If interrupted at any step, the workflow can resume from the last completed step using the state file:

# Workflow interrupted after Step 3
sdd llm-doc-gen resume ./docs
# Resumes from Step 4: Generate Guides

Key Workflow Principles:

  1. Stateful Execution

    • Each step updates project-doc-state.json
    • Resume from any checkpoint
    • No duplicate work
  2. LLMs Read Code Directly

    • No AST parsing or pre-processing
    • LLMs analyze source files natively
    • Simpler, more maintainable
  3. Sharded Output

    • Each step produces focused docs
    • Organized by topic (architecture/, guides/, reference/)
    • Easy to navigate and maintain
  4. Multi-Agent Research

    • Parallel LLM consultation at each step
    • Synthesis of multiple perspectives
    • Richer, more comprehensive insights

Using Codebase Analysis Insights

CRITICAL: The llm-doc-gen skill automatically integrates analysis insights when available.

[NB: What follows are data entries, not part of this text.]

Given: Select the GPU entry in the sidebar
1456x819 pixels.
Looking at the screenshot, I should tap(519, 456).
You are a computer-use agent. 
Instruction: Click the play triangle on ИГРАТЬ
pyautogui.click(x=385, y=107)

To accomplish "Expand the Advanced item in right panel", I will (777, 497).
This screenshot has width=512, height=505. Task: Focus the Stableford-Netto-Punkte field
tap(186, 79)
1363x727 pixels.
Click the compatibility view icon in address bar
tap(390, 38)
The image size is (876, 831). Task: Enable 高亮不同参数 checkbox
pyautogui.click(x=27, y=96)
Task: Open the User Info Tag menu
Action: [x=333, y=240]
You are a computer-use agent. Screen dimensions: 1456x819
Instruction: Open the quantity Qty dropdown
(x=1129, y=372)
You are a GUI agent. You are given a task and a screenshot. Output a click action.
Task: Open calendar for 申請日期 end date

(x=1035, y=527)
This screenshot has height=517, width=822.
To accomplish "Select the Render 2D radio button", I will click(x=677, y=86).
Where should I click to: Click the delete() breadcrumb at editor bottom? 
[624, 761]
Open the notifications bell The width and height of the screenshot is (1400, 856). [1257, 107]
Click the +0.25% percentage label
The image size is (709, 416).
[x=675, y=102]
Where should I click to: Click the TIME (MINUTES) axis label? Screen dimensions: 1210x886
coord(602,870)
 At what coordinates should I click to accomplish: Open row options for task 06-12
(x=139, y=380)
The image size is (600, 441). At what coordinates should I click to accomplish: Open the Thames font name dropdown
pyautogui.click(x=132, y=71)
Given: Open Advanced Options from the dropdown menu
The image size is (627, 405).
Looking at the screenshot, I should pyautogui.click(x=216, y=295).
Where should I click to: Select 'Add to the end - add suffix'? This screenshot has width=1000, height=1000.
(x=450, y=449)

Before Generating Documentation

Check for analysis data:

  1. Look for codebase.json in the project root
  2. If found: Analysis insights will be automatically integrated into documentation generation
  3. If missing: Generation continues without insights (graceful degradation - still produces quality docs)

Informing the User

Always tell the user about insights status:

If codebase.json exists:

✅ Found codebase analysis data (codebase.json)
📊 Using factual metrics to enhance documentation quality

If codebase.json is missing:

ℹ️  No analysis data found (codebase.json)
💡 Tip: Run `sdd doc generate` first for better results with factual insights
📝 Continuing with AI reasoning only

What Happens Automatically

When codebase.json exists, the generators automatically:

  • Extract high-value metrics (most-called functions, entry points, complexity, dependencies)
  • Format insights within token budgets (250-450 tokens depending on generator type)
  • Include formatted insights in LLM prompts for factual grounding
  • Use insights to improve architectural pattern identification and accuracy

You don't need to pass special flags or parameters. The integration is automatic.

Error Handling

If insight extraction fails:

  • Generation continues without insights
  • Log a warning but don't fail the operation
  • Inform user: "Warning: Could not load analysis insights, continuing with AI reasoning only"

Never fail documentation generation due to missing or corrupt analysis data. Graceful degradation is built-in.

Expected Improvements

When insights are used, expect documentation to include:

  • Specific function/class names with actual call counts and usage metrics
  • Identified entry points and critical code paths
  • Real module dependency relationships with reference counts
  • Complexity metrics for refactoring guidance

For details about the integration architecture, performance, and best practices, see docs/llm-doc-gen/ANALYSIS_INTEGRATION.md.


Tool Verification

Before using this skill, verify that LLM tools are available:

# Check which tools are available for llm-doc-gen
sdd test check-tools --skill llm-doc-gen

# For JSON output
sdd test check-tools --skill llm-doc-gen --json

Expected: At least one LLM tool should be detected as available.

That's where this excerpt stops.